Berkan sanıldığından çok daha olgun ve vakur bir şekilde bu hastalığı karşılıyor. “Bu hastalığın beni bulması aslında bir şans. Ailemden birine olsaydı bu beni çok daha olumsuz etkilerdi. “ diyebilecek kadar güçlü bir insan gurbetçi oyuncu.
“Şimdi tedavi sürecindeyim. Kemoterapi seanslarım devam ediyor. Bu süreç beni hiç olumsuz etkilemedi. Seansların olumsuz yan etkilerini bile yaşamadım. Hatta zaman zaman antrenmanlara katılıyorum. Tedavim yaklaşık 1.5 ay daha sürecek. Ondan sonra herşey normal seyrine dönecek.Ve sahalara yeniden döneceğim”
Hastalığı boyunca kendini hiç yalnız hissetmediğini söylüyor Berkan Afşarlı. Hastalığından sonra herkesin çevresinde adeta pervane olduğunu vurguluyor.

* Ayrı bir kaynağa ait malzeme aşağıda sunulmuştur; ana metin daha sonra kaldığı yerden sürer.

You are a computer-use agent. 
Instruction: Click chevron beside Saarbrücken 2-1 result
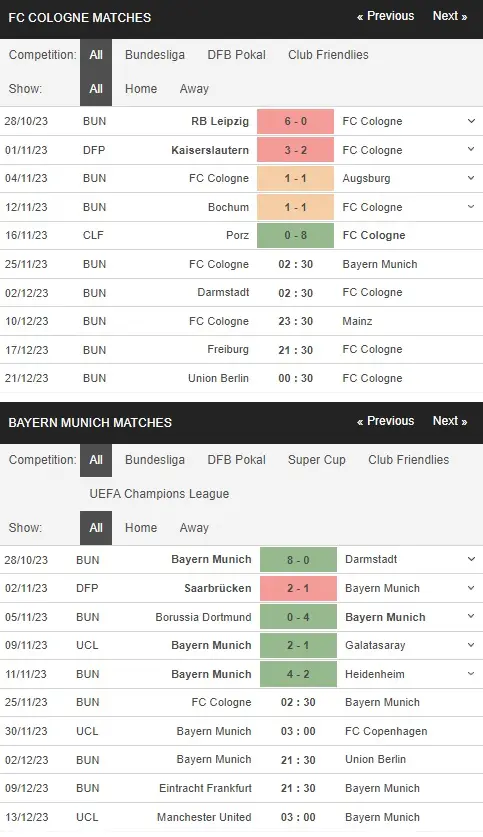(471, 588)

“Bu süreçte ailemden,arkadaşlarımdan, hocamdan ,yöneticilerimden ve taraftarlardan büyük destek gördüm. Hocam arkamda duvar gibi durdu. Arkadaşlarım beni yalnız bırakmadı. Kulüp bu süreçte bana ev tahsis etti. Başkan ve yönetici büyüklerime taleplerimi iki kez söylemedim bile. Herkese teşekkür ediyorum. Bu dayanışma beni güçlendirdi ve motive etti.Futbola bomba gibi döneceğim günü sabırsılıkla bekliyorum.”